## [Task list]
• A. Answer these questions using the passage about movies on fathers and daughters, one answer a line, marked the same way:
(i) Which actor plays Ryle in It Ends With Us?
(ii) What did Lily see happen as a teenager?
(iii) Where is Daughters currently streaming?
• B. Extend the passage about movies on fathers and daughters, picking up right after its final sentence.
----- Passage provided -----
Good One wasn’t the only movie to come out recently exploring those themes. On the schlocky, big-box side of things, It Ends With Us is an intimate-partner-violence story disguised as a love story - protagonist Lily (Blake Lively) spends the first half of the movie falling for handsome Ryle (Justin Baldoni) and the second half fearing his next jealous rage.
But beneath both of those, it’s a dad story: As a teenager, Lily witnessed her father abuse her mother. Now, as an adult, she wonders whether witnessing that abuse is what made her susceptible to violence. She fears what kind of romantic relationships she’s setting her own daughter up for if she doesn’t break the cycle. Does it, in fact, end with us?
On the sublime side: Daughters, currently streaming on Netflix, is a documentary about Date with Dad, an organisation that reunites incarcerated men with their children for a daddy-daughter dance in prison.
----- Extracted information -----
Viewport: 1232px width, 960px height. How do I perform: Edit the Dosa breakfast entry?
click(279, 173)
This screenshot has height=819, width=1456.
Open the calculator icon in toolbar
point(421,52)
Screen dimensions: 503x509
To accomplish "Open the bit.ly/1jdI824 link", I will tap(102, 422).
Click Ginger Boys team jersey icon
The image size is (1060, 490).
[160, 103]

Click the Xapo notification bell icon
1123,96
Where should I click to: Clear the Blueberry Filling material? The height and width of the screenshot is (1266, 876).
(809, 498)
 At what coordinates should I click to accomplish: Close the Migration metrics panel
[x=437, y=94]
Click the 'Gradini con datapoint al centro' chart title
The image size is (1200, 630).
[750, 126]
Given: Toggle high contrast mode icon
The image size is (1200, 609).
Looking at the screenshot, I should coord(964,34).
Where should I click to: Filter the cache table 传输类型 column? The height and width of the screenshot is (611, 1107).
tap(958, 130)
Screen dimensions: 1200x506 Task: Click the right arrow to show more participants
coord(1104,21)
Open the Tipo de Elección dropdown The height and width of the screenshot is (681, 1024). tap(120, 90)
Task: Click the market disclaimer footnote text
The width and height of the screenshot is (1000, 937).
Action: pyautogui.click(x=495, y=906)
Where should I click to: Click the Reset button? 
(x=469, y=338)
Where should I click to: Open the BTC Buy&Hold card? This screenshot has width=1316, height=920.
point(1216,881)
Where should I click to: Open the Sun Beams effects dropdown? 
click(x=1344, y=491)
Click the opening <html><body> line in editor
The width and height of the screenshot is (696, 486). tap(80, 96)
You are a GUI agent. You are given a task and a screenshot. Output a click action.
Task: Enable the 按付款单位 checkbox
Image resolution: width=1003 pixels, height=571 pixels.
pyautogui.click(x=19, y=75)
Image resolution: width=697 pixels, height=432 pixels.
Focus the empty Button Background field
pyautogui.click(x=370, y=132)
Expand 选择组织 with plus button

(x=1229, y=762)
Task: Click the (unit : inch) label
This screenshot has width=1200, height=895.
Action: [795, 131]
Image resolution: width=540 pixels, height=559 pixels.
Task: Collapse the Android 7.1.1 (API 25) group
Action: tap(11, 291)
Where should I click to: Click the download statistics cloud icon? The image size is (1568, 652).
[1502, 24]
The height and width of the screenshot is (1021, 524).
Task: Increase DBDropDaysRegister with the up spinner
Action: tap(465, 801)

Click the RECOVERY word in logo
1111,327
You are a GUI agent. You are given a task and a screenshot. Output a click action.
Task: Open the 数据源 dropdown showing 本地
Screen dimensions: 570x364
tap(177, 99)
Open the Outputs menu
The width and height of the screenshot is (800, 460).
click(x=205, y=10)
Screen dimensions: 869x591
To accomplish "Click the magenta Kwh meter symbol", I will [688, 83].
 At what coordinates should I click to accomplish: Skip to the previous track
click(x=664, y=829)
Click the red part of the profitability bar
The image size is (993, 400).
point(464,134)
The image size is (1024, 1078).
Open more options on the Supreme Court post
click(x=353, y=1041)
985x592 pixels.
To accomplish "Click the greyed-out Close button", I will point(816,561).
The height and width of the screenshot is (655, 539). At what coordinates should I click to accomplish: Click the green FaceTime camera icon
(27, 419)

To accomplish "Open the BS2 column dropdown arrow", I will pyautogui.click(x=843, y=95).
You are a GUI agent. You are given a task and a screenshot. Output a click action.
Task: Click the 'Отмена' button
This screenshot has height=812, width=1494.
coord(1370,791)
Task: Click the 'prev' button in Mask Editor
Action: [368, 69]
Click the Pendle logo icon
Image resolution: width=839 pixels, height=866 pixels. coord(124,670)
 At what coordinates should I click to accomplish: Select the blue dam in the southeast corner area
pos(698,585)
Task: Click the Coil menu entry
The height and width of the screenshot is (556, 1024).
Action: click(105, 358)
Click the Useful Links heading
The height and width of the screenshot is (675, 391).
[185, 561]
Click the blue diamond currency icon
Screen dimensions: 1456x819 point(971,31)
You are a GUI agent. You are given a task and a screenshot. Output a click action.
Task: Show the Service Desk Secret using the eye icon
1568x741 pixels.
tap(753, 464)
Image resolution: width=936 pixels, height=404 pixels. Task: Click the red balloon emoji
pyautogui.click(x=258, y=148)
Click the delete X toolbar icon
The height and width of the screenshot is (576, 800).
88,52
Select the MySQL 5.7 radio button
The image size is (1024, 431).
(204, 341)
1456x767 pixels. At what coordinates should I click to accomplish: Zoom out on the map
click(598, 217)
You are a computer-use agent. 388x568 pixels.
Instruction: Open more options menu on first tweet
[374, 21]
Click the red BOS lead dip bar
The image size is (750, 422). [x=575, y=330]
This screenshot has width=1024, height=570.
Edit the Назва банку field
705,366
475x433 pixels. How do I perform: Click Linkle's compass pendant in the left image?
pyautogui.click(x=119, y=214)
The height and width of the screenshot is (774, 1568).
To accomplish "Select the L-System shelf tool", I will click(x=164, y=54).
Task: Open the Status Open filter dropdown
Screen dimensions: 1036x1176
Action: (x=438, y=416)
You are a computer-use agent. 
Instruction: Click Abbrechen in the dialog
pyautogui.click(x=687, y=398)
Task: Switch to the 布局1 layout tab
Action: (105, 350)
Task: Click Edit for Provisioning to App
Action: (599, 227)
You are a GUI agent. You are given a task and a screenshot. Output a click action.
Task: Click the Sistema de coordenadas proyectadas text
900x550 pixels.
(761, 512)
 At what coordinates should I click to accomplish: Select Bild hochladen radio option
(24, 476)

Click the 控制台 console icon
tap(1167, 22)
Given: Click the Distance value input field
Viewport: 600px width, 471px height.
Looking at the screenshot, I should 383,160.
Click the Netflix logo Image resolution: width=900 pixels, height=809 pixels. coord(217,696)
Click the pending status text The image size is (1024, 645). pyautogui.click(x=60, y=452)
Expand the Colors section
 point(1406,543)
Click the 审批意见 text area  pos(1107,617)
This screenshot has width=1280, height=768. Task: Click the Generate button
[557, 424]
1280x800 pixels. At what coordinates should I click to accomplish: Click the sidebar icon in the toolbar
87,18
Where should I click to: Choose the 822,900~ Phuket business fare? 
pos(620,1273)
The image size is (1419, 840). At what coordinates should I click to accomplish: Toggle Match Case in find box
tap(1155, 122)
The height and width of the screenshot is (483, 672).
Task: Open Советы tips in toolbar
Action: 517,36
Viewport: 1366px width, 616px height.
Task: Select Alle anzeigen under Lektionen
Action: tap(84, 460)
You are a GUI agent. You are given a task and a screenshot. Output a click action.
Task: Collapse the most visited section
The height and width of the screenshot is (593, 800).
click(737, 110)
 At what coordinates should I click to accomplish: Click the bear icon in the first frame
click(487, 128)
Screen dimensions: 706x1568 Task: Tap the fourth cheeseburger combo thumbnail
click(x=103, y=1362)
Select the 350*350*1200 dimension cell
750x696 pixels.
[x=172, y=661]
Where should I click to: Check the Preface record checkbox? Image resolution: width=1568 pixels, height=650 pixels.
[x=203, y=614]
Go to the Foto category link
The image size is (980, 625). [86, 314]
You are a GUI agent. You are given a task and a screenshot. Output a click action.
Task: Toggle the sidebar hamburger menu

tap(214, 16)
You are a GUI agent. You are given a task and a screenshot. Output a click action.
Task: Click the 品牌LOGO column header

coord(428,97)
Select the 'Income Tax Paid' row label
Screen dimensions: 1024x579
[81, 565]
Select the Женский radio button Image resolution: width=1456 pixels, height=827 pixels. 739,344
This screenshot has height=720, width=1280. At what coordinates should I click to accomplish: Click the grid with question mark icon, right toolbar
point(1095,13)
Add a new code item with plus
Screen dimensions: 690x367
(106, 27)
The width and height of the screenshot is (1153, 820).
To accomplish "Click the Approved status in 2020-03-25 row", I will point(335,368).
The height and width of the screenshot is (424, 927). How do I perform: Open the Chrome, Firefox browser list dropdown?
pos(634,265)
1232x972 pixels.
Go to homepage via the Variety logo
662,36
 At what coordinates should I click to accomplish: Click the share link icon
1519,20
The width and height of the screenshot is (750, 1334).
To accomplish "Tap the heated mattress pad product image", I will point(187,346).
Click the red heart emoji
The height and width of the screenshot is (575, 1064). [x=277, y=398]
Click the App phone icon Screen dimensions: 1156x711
-----
## [Answers for this exercise]
• A.
(i) Justin Baldoni
(ii) She saw her father abuse her mother.
(iii) Netflix

• B.
While the girls worry about what to wear, the men participate in 10 raw sessions of group therapy, working through how to be emotionally present for the daughters they can’t be physically present for. “They want to count on you,” the programme co-ordinator implores the fathers, a reassurance that doubles as a warning: don’t screw this up.
I originally thought that the most painful scene in Daughters came in the beginning when Santana, all of 10 years old, stone-facedly tells the camera she’s already decided she doesn’t want to get married or have kids - not after watching the pain her father has put her family through.
But I was wrong: the most painful scene comes in the middle, when a 5-year-old named Aubrey spends the dance earnestly reciting multiplication tables to her dad, as if she’s the one who needs to impress him.
Your heart aches for a girl who wants to give up on her father, but it fully breaks for a girl who wants to still hope for him.
What I liked about all three of these films was the weight they gave to fatherhood. The girls, both real and fictional, are observant students of their fathers’ behaviours, even the minute details the dads might have been wholly unaware of.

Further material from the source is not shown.